What the task requires: Copy out the lines word for word, from the very first one up to and including the line that contains "click(x=23, y=153)".

[Element and text position data]
===============

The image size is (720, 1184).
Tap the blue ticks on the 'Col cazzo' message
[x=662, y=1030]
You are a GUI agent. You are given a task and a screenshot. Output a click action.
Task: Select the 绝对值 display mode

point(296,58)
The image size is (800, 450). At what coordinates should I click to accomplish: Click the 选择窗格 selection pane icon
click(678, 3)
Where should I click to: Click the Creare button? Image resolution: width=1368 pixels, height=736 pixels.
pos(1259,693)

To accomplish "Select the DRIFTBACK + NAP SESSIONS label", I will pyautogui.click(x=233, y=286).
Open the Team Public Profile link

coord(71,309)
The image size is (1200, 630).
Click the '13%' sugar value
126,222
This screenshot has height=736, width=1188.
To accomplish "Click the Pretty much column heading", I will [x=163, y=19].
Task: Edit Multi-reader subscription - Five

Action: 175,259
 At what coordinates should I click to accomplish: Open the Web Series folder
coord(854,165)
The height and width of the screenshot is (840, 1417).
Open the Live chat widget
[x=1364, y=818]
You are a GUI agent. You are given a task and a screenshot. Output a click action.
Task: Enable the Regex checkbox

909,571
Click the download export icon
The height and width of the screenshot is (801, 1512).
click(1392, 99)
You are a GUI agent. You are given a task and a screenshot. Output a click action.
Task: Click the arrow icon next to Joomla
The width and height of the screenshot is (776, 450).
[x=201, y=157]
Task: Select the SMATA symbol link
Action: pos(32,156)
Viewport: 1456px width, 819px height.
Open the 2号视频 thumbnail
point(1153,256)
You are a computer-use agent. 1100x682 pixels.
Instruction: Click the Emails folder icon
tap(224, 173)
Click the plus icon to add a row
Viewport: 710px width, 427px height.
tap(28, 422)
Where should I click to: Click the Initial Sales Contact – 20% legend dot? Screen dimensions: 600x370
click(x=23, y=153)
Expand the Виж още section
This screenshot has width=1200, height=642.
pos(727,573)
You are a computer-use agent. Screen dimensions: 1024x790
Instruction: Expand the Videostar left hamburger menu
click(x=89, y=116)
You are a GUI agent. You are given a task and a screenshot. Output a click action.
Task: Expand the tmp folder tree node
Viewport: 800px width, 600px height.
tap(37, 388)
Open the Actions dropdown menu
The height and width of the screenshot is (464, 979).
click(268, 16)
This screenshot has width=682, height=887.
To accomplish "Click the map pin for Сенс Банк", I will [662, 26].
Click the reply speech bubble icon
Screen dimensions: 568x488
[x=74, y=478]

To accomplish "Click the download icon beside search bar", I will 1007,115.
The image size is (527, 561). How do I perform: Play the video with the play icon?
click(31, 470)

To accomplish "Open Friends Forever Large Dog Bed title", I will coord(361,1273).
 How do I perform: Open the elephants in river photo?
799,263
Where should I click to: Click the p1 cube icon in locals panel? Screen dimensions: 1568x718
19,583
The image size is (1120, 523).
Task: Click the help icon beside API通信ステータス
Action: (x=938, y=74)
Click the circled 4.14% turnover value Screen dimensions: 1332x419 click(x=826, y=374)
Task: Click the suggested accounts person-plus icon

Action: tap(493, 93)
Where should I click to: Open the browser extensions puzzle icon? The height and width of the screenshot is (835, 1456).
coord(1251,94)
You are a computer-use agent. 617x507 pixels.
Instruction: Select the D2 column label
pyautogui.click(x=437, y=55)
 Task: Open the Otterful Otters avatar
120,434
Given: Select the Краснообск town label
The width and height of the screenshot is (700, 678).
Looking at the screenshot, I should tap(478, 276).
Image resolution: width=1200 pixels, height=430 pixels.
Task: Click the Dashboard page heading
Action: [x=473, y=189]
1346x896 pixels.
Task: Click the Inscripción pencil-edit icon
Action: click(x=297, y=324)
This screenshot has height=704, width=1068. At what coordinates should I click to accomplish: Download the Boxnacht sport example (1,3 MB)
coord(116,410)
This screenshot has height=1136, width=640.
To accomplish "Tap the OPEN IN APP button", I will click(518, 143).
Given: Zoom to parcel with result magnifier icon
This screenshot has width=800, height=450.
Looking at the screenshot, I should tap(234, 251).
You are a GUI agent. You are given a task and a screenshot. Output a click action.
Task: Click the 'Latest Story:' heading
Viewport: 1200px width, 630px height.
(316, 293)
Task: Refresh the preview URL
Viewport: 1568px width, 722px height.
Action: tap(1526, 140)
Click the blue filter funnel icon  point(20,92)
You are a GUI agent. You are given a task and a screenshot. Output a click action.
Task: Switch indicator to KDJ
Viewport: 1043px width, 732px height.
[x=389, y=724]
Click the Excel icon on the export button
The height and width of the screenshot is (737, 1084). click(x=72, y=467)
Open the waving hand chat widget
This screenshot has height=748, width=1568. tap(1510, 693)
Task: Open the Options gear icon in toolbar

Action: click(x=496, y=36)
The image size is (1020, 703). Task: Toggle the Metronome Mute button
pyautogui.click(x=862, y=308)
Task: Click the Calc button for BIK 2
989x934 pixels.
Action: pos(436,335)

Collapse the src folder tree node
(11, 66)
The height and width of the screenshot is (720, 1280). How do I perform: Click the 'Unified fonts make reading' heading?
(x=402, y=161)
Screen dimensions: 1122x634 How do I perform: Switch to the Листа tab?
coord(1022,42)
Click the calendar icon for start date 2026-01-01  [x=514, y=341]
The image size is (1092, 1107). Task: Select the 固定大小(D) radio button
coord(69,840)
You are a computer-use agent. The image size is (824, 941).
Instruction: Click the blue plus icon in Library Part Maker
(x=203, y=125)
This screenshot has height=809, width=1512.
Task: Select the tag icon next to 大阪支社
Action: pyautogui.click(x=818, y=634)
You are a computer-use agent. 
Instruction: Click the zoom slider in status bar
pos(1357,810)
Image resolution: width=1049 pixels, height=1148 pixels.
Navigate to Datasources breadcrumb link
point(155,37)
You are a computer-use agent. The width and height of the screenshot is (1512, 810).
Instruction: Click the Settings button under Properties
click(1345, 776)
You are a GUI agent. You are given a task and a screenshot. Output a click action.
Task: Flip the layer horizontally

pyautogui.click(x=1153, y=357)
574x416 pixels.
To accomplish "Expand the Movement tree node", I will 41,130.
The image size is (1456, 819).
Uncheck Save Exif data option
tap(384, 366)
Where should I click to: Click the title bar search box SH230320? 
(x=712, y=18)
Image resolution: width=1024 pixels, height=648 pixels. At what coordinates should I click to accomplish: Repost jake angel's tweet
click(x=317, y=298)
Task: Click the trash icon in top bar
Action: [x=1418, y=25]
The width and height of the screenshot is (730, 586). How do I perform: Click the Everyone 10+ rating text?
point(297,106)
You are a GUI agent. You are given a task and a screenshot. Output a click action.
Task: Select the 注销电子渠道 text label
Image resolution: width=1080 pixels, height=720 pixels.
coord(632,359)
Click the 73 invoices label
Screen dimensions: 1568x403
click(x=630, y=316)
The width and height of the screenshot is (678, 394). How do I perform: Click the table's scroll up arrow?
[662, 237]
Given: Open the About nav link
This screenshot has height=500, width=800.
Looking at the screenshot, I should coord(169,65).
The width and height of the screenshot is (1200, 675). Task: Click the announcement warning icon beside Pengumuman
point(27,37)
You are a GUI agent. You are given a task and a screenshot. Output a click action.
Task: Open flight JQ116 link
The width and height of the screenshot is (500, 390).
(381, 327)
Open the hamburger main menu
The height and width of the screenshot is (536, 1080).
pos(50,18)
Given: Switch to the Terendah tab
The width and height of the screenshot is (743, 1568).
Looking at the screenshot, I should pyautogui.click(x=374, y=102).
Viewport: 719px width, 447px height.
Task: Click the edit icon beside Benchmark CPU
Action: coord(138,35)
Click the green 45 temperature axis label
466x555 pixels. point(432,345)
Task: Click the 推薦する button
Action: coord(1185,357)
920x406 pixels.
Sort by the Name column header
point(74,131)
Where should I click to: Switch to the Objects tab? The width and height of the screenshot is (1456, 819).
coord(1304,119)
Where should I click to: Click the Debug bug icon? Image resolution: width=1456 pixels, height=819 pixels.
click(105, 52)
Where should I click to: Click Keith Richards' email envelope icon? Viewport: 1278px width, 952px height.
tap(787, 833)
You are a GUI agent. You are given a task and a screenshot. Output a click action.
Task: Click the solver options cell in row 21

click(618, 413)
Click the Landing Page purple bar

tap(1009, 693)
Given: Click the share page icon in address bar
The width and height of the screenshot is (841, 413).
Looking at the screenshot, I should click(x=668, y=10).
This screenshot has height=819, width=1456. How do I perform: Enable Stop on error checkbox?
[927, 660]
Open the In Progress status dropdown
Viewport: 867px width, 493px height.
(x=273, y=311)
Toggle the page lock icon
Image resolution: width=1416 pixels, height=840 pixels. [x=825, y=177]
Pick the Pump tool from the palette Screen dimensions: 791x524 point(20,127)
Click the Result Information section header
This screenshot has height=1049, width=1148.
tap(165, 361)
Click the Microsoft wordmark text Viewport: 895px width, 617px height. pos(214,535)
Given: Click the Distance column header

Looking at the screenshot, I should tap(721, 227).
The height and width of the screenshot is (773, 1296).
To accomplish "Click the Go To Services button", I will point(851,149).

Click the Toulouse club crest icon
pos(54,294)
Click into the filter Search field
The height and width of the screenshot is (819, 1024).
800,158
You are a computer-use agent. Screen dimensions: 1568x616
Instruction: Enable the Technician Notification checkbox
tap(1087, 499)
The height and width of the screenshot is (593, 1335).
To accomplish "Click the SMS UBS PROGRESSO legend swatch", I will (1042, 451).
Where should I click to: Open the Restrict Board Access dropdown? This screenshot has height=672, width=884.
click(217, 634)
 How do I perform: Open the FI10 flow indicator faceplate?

===============

Correct response:
The image size is (720, 1184).
Tap the blue ticks on the 'Col cazzo' message
[x=662, y=1030]
You are a GUI agent. You are given a task and a screenshot. Output a click action.
Task: Select the 绝对值 display mode

point(296,58)
The image size is (800, 450). At what coordinates should I click to accomplish: Click the 选择窗格 selection pane icon
click(678, 3)
Where should I click to: Click the Creare button? Image resolution: width=1368 pixels, height=736 pixels.
pos(1259,693)

To accomplish "Select the DRIFTBACK + NAP SESSIONS label", I will pyautogui.click(x=233, y=286).
Open the Team Public Profile link

coord(71,309)
The image size is (1200, 630).
Click the '13%' sugar value
126,222
This screenshot has height=736, width=1188.
To accomplish "Click the Pretty much column heading", I will [x=163, y=19].
Task: Edit Multi-reader subscription - Five

Action: 175,259
 At what coordinates should I click to accomplish: Open the Web Series folder
coord(854,165)
The height and width of the screenshot is (840, 1417).
Open the Live chat widget
[x=1364, y=818]
You are a GUI agent. You are given a task and a screenshot. Output a click action.
Task: Enable the Regex checkbox

909,571
Click the download export icon
The height and width of the screenshot is (801, 1512).
click(1392, 99)
You are a GUI agent. You are given a task and a screenshot. Output a click action.
Task: Click the arrow icon next to Joomla
The width and height of the screenshot is (776, 450).
[x=201, y=157]
Task: Select the SMATA symbol link
Action: pos(32,156)
Viewport: 1456px width, 819px height.
Open the 2号视频 thumbnail
point(1153,256)
You are a computer-use agent. 1100x682 pixels.
Instruction: Click the Emails folder icon
tap(224, 173)
Click the plus icon to add a row
Viewport: 710px width, 427px height.
tap(28, 422)
Where should I click to: Click the Initial Sales Contact – 20% legend dot? Screen dimensions: 600x370
click(x=23, y=153)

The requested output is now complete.